- Government now expects 2016 deficit before interest payments
- Finance was a main factor in August downgrade, Moody's says
Brazil’s projected budget deficit in 2016 reflects the challenge the nation faces in shoring up fiscal accounts, according to Moody’s Investors Service and Fitch Ratings.
The government said Monday that it expects a shortfall before interest payments of 30.5 billion reais ($8.3 billion), or about 0.5 percent of gross domestic product. That compares with a surplus of 2 percent seen at the beginning of this year and a revised target of 0.7 percent announced in July.
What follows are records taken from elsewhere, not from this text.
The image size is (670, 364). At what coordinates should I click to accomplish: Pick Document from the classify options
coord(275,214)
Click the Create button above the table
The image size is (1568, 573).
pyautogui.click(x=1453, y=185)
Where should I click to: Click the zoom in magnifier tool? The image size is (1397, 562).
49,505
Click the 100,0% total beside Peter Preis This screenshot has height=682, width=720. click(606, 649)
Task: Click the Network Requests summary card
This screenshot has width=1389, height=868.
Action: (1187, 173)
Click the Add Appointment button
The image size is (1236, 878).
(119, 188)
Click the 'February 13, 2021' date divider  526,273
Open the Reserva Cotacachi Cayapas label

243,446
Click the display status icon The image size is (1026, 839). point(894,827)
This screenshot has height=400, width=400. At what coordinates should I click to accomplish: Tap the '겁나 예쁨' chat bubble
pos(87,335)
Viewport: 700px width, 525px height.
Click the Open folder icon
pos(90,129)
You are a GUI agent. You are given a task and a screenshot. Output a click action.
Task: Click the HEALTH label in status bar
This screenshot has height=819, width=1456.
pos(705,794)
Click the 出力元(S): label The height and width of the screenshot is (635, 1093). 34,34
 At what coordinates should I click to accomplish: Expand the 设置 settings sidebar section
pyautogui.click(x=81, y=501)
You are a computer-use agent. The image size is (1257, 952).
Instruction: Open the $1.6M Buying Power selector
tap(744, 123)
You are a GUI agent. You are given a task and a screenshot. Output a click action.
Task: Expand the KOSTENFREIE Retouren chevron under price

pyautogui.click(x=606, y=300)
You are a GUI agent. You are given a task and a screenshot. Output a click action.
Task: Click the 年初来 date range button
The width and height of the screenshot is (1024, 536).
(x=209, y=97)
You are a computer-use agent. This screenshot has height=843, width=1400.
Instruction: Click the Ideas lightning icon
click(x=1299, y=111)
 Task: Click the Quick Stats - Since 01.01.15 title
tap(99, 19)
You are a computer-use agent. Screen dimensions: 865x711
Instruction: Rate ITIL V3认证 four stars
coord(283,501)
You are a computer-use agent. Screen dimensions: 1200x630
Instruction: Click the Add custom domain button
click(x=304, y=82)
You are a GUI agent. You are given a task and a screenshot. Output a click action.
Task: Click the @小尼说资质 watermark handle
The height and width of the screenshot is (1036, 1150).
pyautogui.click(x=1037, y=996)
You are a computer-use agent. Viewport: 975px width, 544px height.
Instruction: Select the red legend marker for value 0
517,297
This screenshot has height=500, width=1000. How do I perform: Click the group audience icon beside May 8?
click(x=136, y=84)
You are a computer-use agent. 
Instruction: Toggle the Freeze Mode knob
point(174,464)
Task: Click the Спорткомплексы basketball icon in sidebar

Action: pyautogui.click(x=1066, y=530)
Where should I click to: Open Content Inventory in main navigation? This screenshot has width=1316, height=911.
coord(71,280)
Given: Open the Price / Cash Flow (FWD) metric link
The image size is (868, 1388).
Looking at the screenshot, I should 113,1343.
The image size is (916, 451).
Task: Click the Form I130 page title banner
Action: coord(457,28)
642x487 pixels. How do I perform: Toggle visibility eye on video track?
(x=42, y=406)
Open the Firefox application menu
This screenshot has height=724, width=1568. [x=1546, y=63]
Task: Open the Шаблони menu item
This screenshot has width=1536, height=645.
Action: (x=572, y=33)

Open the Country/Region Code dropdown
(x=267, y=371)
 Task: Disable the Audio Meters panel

The revision is “well below Fitch’s baseline scenario used in April,” senior director Shelly Shetty said in an e-mailed response to questions. Moody’s senior analyst Mauro Leos wrote that the budget challenge was a “main driver” when the company lowered Brazil’s rating to the cusp of junk last month.
Brazil is ranked by Fitch at the second-lowest level of investment grade.
Finance Minister Joaquim Levy faces the challenge of a deeper-than-expected recession and legislative resistance to spending cuts and tax increases. In the latest setback, the government scrapped efforts to revive a tax on financial transactions following opposition by congressional leaders.
Brazil’s real fell to a 12-year low of 3.6911 per dollar Tuesday and led losses among major currencies as the projected deficit in 2016 added to speculation that the nation will lose its investment-grade rating. The benchmark Ibovespa stock index dropped 2.6 percent after sinking into a bear market in August.